Al snel bleek dat hij zich niet hield aan enkele schorsingsvoorwaarden en dat hij vermoedelijk enkele kantoorkosten afrekende via de derdengeldenrekening, waar bovendien toevoegingen van de Raad voor Rechtsbijstand op werden gestort. Schriftelijke verzoeken tot opheldering hierover van de deken bleven onbeantwoord. In maart meldde de advocaat zich alsnog met het voornemen om zijn faillissement aan te vragen.
Intussen kwam er een cliënte bovendrijven, wiens zaak hij zonder overleg had doorgeschoven naar een medewerker. Die bleek hier niets van te weten, en dat was de druppel: de schorsing werd verlengd. Intussen bleken de op het kantoor werkzame advocaten sinds januari 2013 niet meer verzekerd te zijn voor beroepsaansprakelijkheid. Nationale Nederlanden had de verzekering beëindigd omdat er langere tijd geen premies waren betaald.

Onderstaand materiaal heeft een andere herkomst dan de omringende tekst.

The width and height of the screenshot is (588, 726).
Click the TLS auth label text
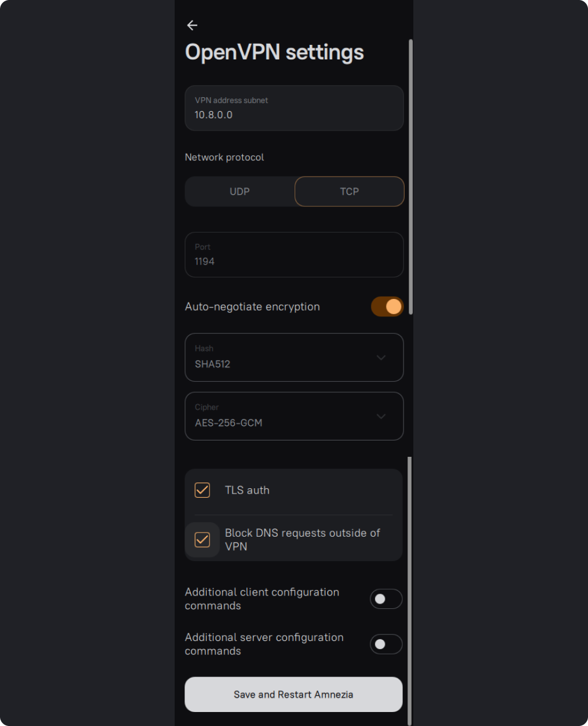(x=247, y=490)
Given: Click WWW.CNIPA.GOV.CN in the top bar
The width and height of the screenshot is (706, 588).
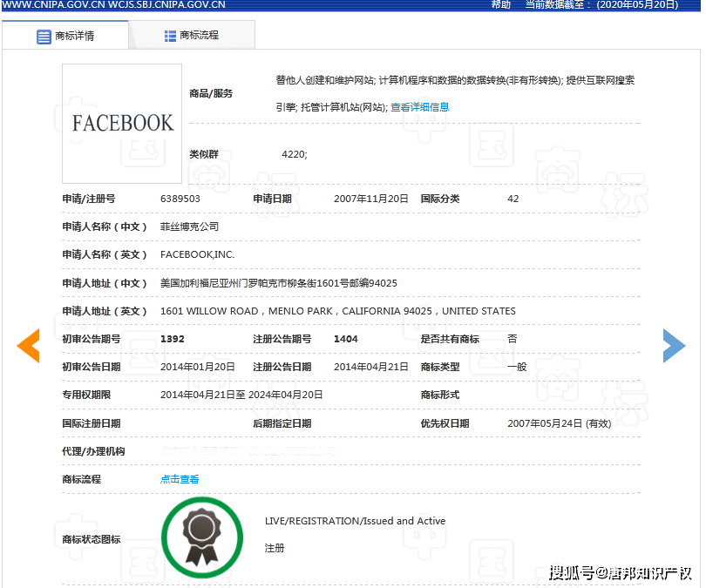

De Raad van Discipline constateert dat de advocaat in tenminste één zaak een cliënte niet op tijd en ‘zelfs niet telefonisch, over zijn schorsing en de overname van een zaak heeft geïnformeerd.’ De verantwoordelijkheid voor zulke informatieverschaffing had hij nooit mogen uitbesteden aan een kantoorgenoot.
Daarnaast staat voor de raad vast dat de advocaat zich ‘als advocaat c.q. curator heeft voorgedaan terwijl de schorsing al was ingegaan.’ Begin februari wendde hij zich immers in het kader van een faillissement tot de rechtbank in zijn rol als curator. Ook had hij contact met de Raad voor de Rechtsbijstand over doorhaling van zijn inschrijving en de mutatie van toevoegingen. Toen een confrère niet bereid bleek enkele zaken over te nemen, bleef de verweerder in deze zaken toch zelf advocaat, hoewel hij niet namens cliënten mocht optreden. Dit soort zaken had hij moeten én kunnen regelen voordat zijn schorsing inging, oordeelt de raad. Verder had hij niet als bestuurder van zijn stichting derdengelden mogen blijven optreden tijdens zijn schorsing: ook ‘dit is een handelen als advocaat.’
Dekenbezwaren over het niet informeren van de deken, overtredingen op het gebruik van de derdengeldenrekeningen en het sinds 2013 ontbreken van de verplichte verzekering verklaart de Raad van Discipline eveneens gegrond. Op basis van deze feiten, eerdere schorsingen en het faillissement ziet de tuchtrechter geen andere geschikte maatregel dan schrapping van het tableau. ‘Door de gedragingen van verweerder is het vertrouwen in de advocatuur ernstig geschaad.’